Part of a data file
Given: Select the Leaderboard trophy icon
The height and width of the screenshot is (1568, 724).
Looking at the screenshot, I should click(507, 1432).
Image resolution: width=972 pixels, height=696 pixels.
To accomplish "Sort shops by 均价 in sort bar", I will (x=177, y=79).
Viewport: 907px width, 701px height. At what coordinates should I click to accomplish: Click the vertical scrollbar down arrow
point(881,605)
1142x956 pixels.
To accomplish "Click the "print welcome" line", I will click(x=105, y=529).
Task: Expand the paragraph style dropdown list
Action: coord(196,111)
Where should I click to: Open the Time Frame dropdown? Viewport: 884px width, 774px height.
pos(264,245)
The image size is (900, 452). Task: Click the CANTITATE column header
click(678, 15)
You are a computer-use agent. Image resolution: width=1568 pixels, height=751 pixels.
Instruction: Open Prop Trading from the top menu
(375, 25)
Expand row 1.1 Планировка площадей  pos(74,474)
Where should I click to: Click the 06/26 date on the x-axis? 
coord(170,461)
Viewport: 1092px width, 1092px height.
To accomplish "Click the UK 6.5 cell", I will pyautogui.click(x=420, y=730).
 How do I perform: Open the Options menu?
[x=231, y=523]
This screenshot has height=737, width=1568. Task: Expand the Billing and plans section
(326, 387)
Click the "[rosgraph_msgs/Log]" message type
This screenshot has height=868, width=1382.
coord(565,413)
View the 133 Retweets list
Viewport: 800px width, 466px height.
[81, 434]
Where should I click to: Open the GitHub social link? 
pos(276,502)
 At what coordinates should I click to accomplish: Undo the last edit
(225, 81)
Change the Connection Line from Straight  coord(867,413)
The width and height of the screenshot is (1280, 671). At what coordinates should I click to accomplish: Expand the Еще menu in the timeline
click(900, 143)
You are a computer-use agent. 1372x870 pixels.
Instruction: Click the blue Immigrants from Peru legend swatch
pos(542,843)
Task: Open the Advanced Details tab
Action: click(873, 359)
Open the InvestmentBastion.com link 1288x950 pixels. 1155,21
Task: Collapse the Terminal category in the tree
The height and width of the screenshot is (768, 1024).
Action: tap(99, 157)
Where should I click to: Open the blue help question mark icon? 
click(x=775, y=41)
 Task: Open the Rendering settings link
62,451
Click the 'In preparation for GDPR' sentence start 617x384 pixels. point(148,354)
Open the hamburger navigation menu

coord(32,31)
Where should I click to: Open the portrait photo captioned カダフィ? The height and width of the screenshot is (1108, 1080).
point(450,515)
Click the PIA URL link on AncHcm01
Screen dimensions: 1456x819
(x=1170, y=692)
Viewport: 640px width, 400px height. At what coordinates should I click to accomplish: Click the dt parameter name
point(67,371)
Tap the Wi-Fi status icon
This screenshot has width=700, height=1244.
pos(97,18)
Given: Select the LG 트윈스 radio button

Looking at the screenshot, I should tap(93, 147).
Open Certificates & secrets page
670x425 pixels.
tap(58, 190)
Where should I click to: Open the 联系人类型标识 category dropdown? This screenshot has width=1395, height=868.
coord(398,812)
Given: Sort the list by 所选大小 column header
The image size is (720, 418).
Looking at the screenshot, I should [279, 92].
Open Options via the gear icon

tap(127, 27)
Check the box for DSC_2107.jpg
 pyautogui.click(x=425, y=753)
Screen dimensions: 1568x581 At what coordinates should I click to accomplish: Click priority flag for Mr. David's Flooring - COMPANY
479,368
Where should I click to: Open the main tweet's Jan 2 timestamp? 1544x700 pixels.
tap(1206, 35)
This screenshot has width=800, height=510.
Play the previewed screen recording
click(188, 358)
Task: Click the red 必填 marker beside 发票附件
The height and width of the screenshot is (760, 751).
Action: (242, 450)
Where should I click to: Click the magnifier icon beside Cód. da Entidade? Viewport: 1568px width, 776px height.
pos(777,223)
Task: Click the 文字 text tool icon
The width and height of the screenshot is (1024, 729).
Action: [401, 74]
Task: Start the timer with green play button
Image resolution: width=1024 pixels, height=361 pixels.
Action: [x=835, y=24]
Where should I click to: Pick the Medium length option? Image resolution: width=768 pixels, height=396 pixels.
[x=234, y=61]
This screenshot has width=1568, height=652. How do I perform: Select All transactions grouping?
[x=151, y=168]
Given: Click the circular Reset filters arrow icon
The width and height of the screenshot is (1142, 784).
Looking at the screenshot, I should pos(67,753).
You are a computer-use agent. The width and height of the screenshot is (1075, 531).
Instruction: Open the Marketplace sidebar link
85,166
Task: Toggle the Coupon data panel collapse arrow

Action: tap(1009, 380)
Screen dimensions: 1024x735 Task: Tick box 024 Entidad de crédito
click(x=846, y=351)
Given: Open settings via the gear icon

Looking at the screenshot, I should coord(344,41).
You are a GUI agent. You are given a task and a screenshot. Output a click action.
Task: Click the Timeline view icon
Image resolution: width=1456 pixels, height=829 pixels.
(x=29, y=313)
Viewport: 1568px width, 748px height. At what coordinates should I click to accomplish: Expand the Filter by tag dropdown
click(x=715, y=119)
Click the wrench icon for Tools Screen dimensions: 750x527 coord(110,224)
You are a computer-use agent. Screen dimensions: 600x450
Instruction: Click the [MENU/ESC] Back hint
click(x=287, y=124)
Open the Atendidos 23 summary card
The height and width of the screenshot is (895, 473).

▶ WRITTEN TASK
Copy every one of the records above without changing anything.

▶ RESULT FOR THIS TASK
Given: Select the Leaderboard trophy icon
The height and width of the screenshot is (1568, 724).
Looking at the screenshot, I should click(507, 1432).
Image resolution: width=972 pixels, height=696 pixels.
To accomplish "Sort shops by 均价 in sort bar", I will (x=177, y=79).
Viewport: 907px width, 701px height. At what coordinates should I click to accomplish: Click the vertical scrollbar down arrow
point(881,605)
1142x956 pixels.
To accomplish "Click the "print welcome" line", I will click(x=105, y=529).
Task: Expand the paragraph style dropdown list
Action: coord(196,111)
Where should I click to: Open the Time Frame dropdown? Viewport: 884px width, 774px height.
pos(264,245)
The image size is (900, 452). Task: Click the CANTITATE column header
click(678, 15)
You are a computer-use agent. Image resolution: width=1568 pixels, height=751 pixels.
Instruction: Open Prop Trading from the top menu
(375, 25)
Expand row 1.1 Планировка площадей  pos(74,474)
Where should I click to: Click the 06/26 date on the x-axis? 
coord(170,461)
Viewport: 1092px width, 1092px height.
To accomplish "Click the UK 6.5 cell", I will pyautogui.click(x=420, y=730).
 How do I perform: Open the Options menu?
[x=231, y=523]
This screenshot has height=737, width=1568. Task: Expand the Billing and plans section
(326, 387)
Click the "[rosgraph_msgs/Log]" message type
This screenshot has height=868, width=1382.
coord(565,413)
View the 133 Retweets list
Viewport: 800px width, 466px height.
[81, 434]
Where should I click to: Open the GitHub social link? 
pos(276,502)
 At what coordinates should I click to accomplish: Undo the last edit
(225, 81)
Change the Connection Line from Straight  coord(867,413)
The width and height of the screenshot is (1280, 671). At what coordinates should I click to accomplish: Expand the Еще menu in the timeline
click(900, 143)
You are a computer-use agent. 1372x870 pixels.
Instruction: Click the blue Immigrants from Peru legend swatch
pos(542,843)
Task: Open the Advanced Details tab
Action: click(873, 359)
Open the InvestmentBastion.com link 1288x950 pixels. 1155,21
Task: Collapse the Terminal category in the tree
The height and width of the screenshot is (768, 1024).
Action: tap(99, 157)
Where should I click to: Open the blue help question mark icon? 
click(x=775, y=41)
 Task: Open the Rendering settings link
62,451
Click the 'In preparation for GDPR' sentence start 617x384 pixels. point(148,354)
Open the hamburger navigation menu

coord(32,31)
Where should I click to: Open the portrait photo captioned カダフィ? The height and width of the screenshot is (1108, 1080).
point(450,515)
Click the PIA URL link on AncHcm01
Screen dimensions: 1456x819
(x=1170, y=692)
Viewport: 640px width, 400px height. At what coordinates should I click to accomplish: Click the dt parameter name
point(67,371)
Tap the Wi-Fi status icon
This screenshot has width=700, height=1244.
pos(97,18)
Given: Select the LG 트윈스 radio button

Looking at the screenshot, I should tap(93, 147).
Open Certificates & secrets page
670x425 pixels.
tap(58, 190)
Where should I click to: Open the 联系人类型标识 category dropdown? This screenshot has width=1395, height=868.
coord(398,812)
Given: Sort the list by 所选大小 column header
The image size is (720, 418).
Looking at the screenshot, I should [279, 92].
Open Options via the gear icon

tap(127, 27)
Check the box for DSC_2107.jpg
 pyautogui.click(x=425, y=753)
Screen dimensions: 1568x581 At what coordinates should I click to accomplish: Click priority flag for Mr. David's Flooring - COMPANY
479,368
Where should I click to: Open the main tweet's Jan 2 timestamp? 1544x700 pixels.
tap(1206, 35)
This screenshot has width=800, height=510.
Play the previewed screen recording
click(188, 358)
Task: Click the red 必填 marker beside 发票附件
The height and width of the screenshot is (760, 751).
Action: (242, 450)
Where should I click to: Click the magnifier icon beside Cód. da Entidade? Viewport: 1568px width, 776px height.
pos(777,223)
Task: Click the 文字 text tool icon
The width and height of the screenshot is (1024, 729).
Action: [401, 74]
Task: Start the timer with green play button
Image resolution: width=1024 pixels, height=361 pixels.
Action: [x=835, y=24]
Where should I click to: Pick the Medium length option? Image resolution: width=768 pixels, height=396 pixels.
[x=234, y=61]
This screenshot has width=1568, height=652. How do I perform: Select All transactions grouping?
[x=151, y=168]
Given: Click the circular Reset filters arrow icon
The width and height of the screenshot is (1142, 784).
Looking at the screenshot, I should pos(67,753).
You are a computer-use agent. The width and height of the screenshot is (1075, 531).
Instruction: Open the Marketplace sidebar link
85,166
Task: Toggle the Coupon data panel collapse arrow

Action: tap(1009, 380)
Screen dimensions: 1024x735 Task: Tick box 024 Entidad de crédito
click(x=846, y=351)
Given: Open settings via the gear icon

Looking at the screenshot, I should coord(344,41).
You are a GUI agent. You are given a task and a screenshot. Output a click action.
Task: Click the Timeline view icon
Image resolution: width=1456 pixels, height=829 pixels.
(x=29, y=313)
Viewport: 1568px width, 748px height. At what coordinates should I click to accomplish: Expand the Filter by tag dropdown
click(x=715, y=119)
Click the wrench icon for Tools Screen dimensions: 750x527 coord(110,224)
You are a computer-use agent. Screen dimensions: 600x450
Instruction: Click the [MENU/ESC] Back hint
click(x=287, y=124)
Open the Atendidos 23 summary card
The height and width of the screenshot is (895, 473).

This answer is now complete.